Холодильник совсем пуст, рыжий котенок не хочет знать своего места, везде гадит...

Странности, заявления об уходе, которые Гога складывал в стол...

Болезнь, ранний побег со сцены, бедность, бедность, беда...

Кажется, это сын сказал ей об Ирине в «Трех сестрах»:

— Ты слишком стара для этой роли...

И она отказалась ее играть. И Татьяны в «Мещанах» стала стесняться...

Такая смертельная впечатлительность...

Она и раньше сама отправлялась в больницу, почувствует, что пора, и — ходом на Петроградскую, в психиатрический дом, что всегда назывался желтым. А однажды Гога ее спас, написал теплое письмо прямо в больничную палату: Эмилия Анатольевна, Эмма, вы мне нужны, начинаем репетировать «Игру в карты», главная роль для вас...

Она воспрянула, мигом поздоровела, репетиции, репетиции, сцена, свет. Эмма Попова играет... «Ах, как пылали жирандоли!»

Нина Горлова, преданная душа, реквизитор с фотокамерой, полжизни, кажется, Эмме отдала, верный друг и летописец, сказала:

— Эмма была не одна, было три Эммы: светлый ангел, больная женщина и дьяволица... Сережа репетировал с Эммой бережно, иногда тайком, прячась от чужих глаз, запираясь часов на пять... Мадлена Бежар — слишком ее роль...

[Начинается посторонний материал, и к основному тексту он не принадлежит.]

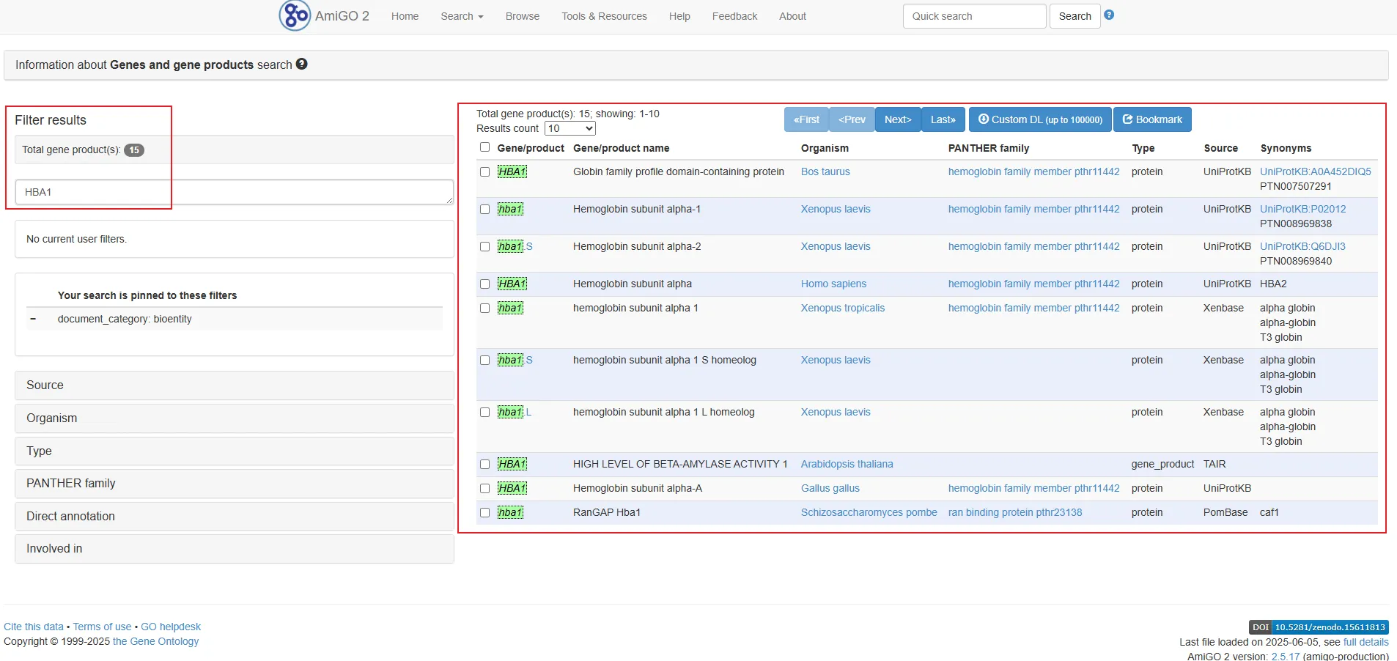Click the Bookmark share button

Через много лет он приехал из Москвы, пошел навестить Эмму. А Эмма надела седой парик, играет взаперти, сама с собой...

— Ой, Сережа!.. Видишь, какая я седая стала!..

Он снял кепку и показал голову:

— А какой я?..

Эмма все поняла, сдернула парик, черная, худая.

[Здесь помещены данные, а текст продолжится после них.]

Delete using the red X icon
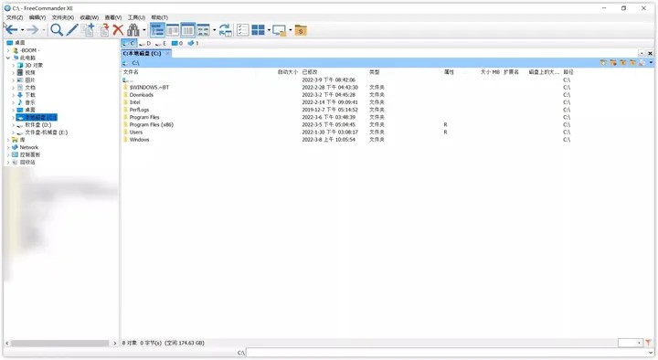The height and width of the screenshot is (360, 658). click(118, 30)
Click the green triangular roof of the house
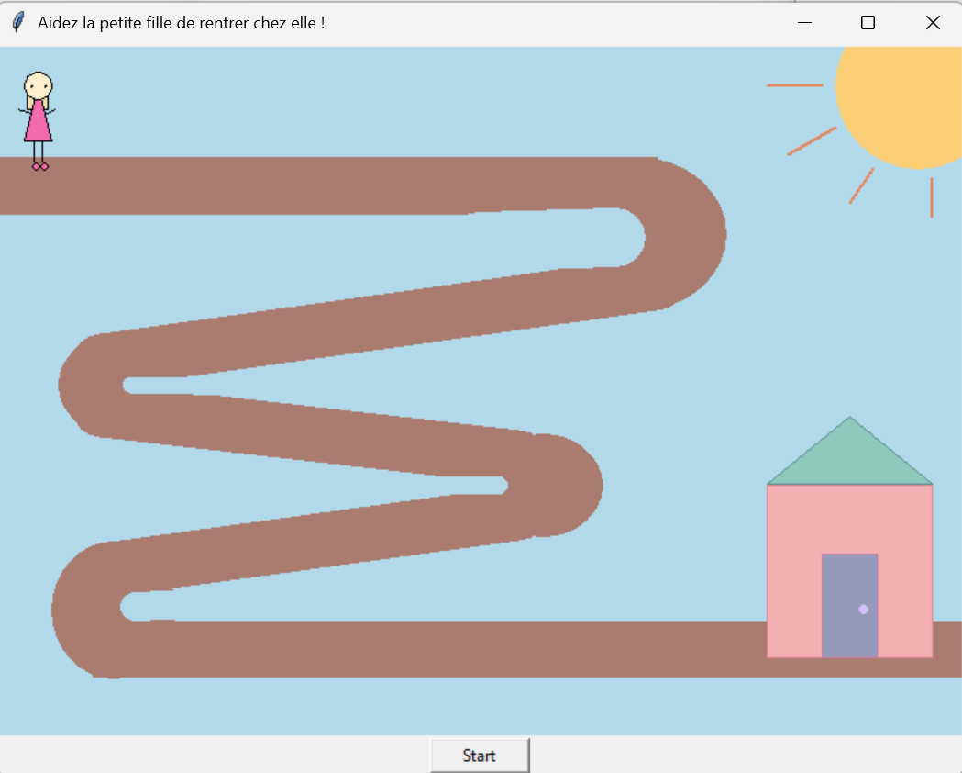This screenshot has height=773, width=962. point(850,459)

— Прости меня! Входи, входи!..

Говорили о ее странном письме Товстоногову — ровные строчки подчеркнуты красным, синим, зеленым, красным, зеленым, просьбы о прощении, клятвы, уверения, мольба...

Когда Гога умер, она затворилась и не выходила из комнаты, кажется, года три... Пряталась от всех, молчала, скрывалась...

И вдруг вышла сияющая и сказала:

— Знаешь, Нина, меня Георгий Александрович простил!.. Пришел во сне и простил!.. Лет пятнадцать, до самой смерти, она не работала в театре и не бывала нигде. Ни-где...

Ни-где... Ни-ко-гда...

Шаррон. Значенье слова «никогда» понимаешь ли?..

Страшно было слушать ее в этой сцене, как будто Эмма сыграла не роль, а свою судьбу...

Шаррон. Вы больны, бедная?

Мадлена. Больна, мой архиепископ...

Шаррон (страдальчески). Что же, хочешь оставить мир?

Мадлена. Хочу оставить мир.

Шаррон. Чем больна?

М ад лена. Врачи сказали, что сгнила моя кровь, и вижу дьявола, и боюсь его...

Близкая подруга называла ее ведьмой и колдуньей, говорила, что она вместе с матерью ворожила на Лысой горе, чтобы отомстить Пашке Луспекаеву за то, что не принял ее любви, что мучится теперь за грехи колдовства.

Легенда, легенда, не верю!..

Но почему про нее?..

Шаррон. Чем грешна, говори.

Мадлена. Всю жизнь грешила, мой отец. Была великой блудницей, лгала, много лет была актрисой и всех прельщала.

Дайте перевести дух, я с ней в этой сцене...

«Эмма — это я!» — как сказал Флобер про свою Бовари!..

— Эмма — это загадка большая, — сказала Ниночка Горлова, а она знала.

Если бы не она, не Флора Малинова — друг, ангел света, и Нина Усатова — актриса, кормилица, если бы не они, Эмма раньше бы погибла, они спасали втроем... Приходили, беседовали, кормили...

В самом конце был просвет. Эмму взяли из домашнего плена, повезли в Дом ветеранов сцены на Петровский, 13...

— Кого вы нам привезли?.. Это же дистрофик!.. А одежда где?

— Нет одежды...

Только здесь пришла в себя, стала забывать голод, ужас и тьму...

Захотела читать стихи Ахматовой...

И вдруг ниточка оборвалась.

— Ее проводили с достоинством, — сказала Нина, — с большой сцены... В гробу лежала такая красивая...

Примечания

1. Воспоминания. С. 388.

2. Премьера «Горя от ума» состоялась в 1961 г. Артист Р. вступил в труппу БДТ в 1962 г. и вошел в спектакль в 1963 г. До этого Юрский играл Чацкого один.